To prepare for my 20th marathon, I ran 9 miles yesterday.
Well, to be more accurate, I ran and walked the miles.
With a milestone marathon in December, friends have wanted to know when and what was my fastest of the 19 so far.
I’ve lost track, so I had to Google to find out. I knew it was in the same city where my daughter was born, but before she was born. As the years go by and numbers accumulate, especially after one becomes a parent, one sometimes needs to double check.
The city and time were correct: a 3:40 in Scranton, Pennsylvania, at the Steamtown Marathon! The number of years ago, though, a bit fuzzy. Now I know: 12.
I ran a 3:40 in 2005.
It might have been my 8th or 9th marathon. I’m not exactly sure. What I do know for sure is that I never ran a faster marathon.
But 3:40 is a nice number to remember. Of course I did not realize at the time it would be my fastest marathon. Nor did I know that five years later, the person for whom I wake up every morning, my daughter, would be born in Scranton. But she was, and Scranton, a city I’ve only been to twice, will always be one of my favorite places on our earth.
So what does the title of this post mean? Isn’t recalibrating an unusual word?
Not for athletes slowing down!
I ran a few more marathons after Steamtown under four hours. Then I took a year off from distance running. When I came back, I accepted that I needed to adjust expectations, that finishing a marathon under five hours was fine.

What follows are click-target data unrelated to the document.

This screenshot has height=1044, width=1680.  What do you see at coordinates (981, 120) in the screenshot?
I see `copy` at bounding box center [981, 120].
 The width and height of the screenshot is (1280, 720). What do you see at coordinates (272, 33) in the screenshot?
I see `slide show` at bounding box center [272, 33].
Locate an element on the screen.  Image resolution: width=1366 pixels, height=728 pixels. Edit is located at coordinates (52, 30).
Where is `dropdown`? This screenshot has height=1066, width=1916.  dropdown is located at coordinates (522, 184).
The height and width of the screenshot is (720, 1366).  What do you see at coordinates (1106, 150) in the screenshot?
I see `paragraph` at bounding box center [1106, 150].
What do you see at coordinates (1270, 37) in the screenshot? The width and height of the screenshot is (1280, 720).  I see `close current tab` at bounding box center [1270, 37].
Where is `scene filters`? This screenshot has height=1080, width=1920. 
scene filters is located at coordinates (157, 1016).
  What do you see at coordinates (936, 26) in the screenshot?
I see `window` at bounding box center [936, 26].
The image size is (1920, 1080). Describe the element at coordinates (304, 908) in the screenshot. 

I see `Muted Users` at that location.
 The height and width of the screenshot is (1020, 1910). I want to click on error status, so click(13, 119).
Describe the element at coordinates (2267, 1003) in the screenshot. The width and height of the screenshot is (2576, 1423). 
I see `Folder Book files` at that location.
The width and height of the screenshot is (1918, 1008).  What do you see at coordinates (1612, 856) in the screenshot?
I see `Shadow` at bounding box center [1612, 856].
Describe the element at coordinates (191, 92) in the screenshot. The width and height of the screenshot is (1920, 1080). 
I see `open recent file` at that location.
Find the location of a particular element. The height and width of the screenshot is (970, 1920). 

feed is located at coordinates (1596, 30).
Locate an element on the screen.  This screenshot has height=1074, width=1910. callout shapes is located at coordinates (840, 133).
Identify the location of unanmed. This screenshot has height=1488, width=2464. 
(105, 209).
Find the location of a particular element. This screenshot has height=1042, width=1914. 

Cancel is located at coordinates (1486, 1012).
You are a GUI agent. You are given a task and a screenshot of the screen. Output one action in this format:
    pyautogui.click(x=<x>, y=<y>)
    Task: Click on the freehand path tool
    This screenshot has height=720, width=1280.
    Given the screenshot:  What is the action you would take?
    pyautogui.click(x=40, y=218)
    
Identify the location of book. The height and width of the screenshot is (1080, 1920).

Now, approaching my 20th marathon, guess what?
If I finish under six hours, as I just barely did for my 19th, I’m grateful.
I’m still out there. Just like yesterday, when I ran/walked 9 miles, my legs at times felt like they did 12 years ago, even if for only a few minutes.
But muscle memories, like many consistent, fond memories, bring joy even if that joy is fleeting.
I know 10 years from now, when we are deciding on a college for Ellen, what I will remember most will be the moments of joy, that all the training, all the perseverance, was worth every mile.